Re: PWM driver questions

Thu Feb 29, 2024 6:10 pm

Whilst writing kernel modules is a useful skill, is this better achieved just from userspace and the sysfs API for PWM?

Code: Select all

echo 0 > /sys/class/pwm/pwmchip0/export
echo 1000000 > /sys/class/pwm/pwmchip0/pwm0/period
echo 500000 > /sys/class/pwm/pwmchip0/pwm0/duty_cycle
echo 1 > /sys/class/pwm/pwmchip0/pwm0/enable
would set up a 50% duty cycle 1kHz PWM signal.

I think your problem is that just loading a driver from modprobe or /etc/modules is a one off trigger, so it fails and moves on.

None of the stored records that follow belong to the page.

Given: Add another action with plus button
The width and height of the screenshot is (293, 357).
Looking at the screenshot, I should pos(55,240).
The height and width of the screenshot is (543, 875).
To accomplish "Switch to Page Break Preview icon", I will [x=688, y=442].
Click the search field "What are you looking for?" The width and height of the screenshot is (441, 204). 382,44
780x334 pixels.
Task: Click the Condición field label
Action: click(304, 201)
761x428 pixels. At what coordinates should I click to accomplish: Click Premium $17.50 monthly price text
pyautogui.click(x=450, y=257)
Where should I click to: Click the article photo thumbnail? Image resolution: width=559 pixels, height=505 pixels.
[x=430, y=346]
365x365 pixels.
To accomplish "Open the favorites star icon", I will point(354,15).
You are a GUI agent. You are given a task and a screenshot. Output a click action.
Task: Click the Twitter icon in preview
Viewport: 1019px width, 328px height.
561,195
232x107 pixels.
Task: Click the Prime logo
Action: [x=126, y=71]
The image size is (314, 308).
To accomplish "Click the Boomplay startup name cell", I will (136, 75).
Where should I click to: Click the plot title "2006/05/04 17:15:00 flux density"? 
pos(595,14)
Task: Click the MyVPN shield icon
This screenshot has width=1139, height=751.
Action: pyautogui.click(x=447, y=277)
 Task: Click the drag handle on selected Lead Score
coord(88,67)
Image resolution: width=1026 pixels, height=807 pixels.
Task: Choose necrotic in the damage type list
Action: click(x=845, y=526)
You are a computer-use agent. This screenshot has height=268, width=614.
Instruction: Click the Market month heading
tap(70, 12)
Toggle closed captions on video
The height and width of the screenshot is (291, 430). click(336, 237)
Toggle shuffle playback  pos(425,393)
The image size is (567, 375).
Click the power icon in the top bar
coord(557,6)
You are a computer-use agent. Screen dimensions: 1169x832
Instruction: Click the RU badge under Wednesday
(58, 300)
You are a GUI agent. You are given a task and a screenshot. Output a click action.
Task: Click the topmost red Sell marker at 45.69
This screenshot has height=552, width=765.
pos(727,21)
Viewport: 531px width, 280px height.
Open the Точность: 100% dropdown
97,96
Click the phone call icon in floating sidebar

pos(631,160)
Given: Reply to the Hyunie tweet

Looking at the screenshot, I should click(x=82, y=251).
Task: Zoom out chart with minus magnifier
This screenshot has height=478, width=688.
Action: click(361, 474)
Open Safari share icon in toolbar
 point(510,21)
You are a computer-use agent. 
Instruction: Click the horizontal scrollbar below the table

If your driver is loaded from device tree, the kernel knows that it's meant to be loaded, knows it failed with a EPROBDEFER, and will automatically retry loading it. You also get to provide a proper DT link to your desired PWM node, rather than hard coding the PWM device name.
Software Engineer at Raspberry Pi Ltd. Views expressed are still personal views.
I'm not interested in doing contracts for bespoke functionality - please don't ask.

wkeeling
Posts: 211
Joined: Fri Aug 25, 2017 2:16 pm
Location: Houston Texas

Re: PWM driver questions

Thu Feb 29, 2024 7:28 pm

What does the 'echo 0 > /sys/class/pwm/pwmchip0/export' do?

I would still need a daemon or something as I don't want the user space program to wait while between enable and disable time. Now I have another option.

Also sysfs interface will only work if the initial status is low or 0 duty cycle.
Willie Keeling

6by9
Raspberry Pi Engineer & Forum Moderator
Raspberry Pi Engineer & Forum Moderator
Posts: 16123
Joined: Wed Dec 04, 2013 11:27 am
Location: ZZ9 Plural Z Alpha, aka just outside Cambridge.

Re: PWM driver questions

Thu Feb 29, 2024 10:37 pm

wkeeling wrote:
Thu Feb 29, 2024 7:28 pm
What does the 'echo 0 > /sys/class/pwm/pwmchip0/export' do?
It sets up pwm 0 as being exported via sysfs, and creates the /sys/class/pwm/pwmchip0/pwm0/ subdirectory.
Echo 1 and you'd get the other pwm channel.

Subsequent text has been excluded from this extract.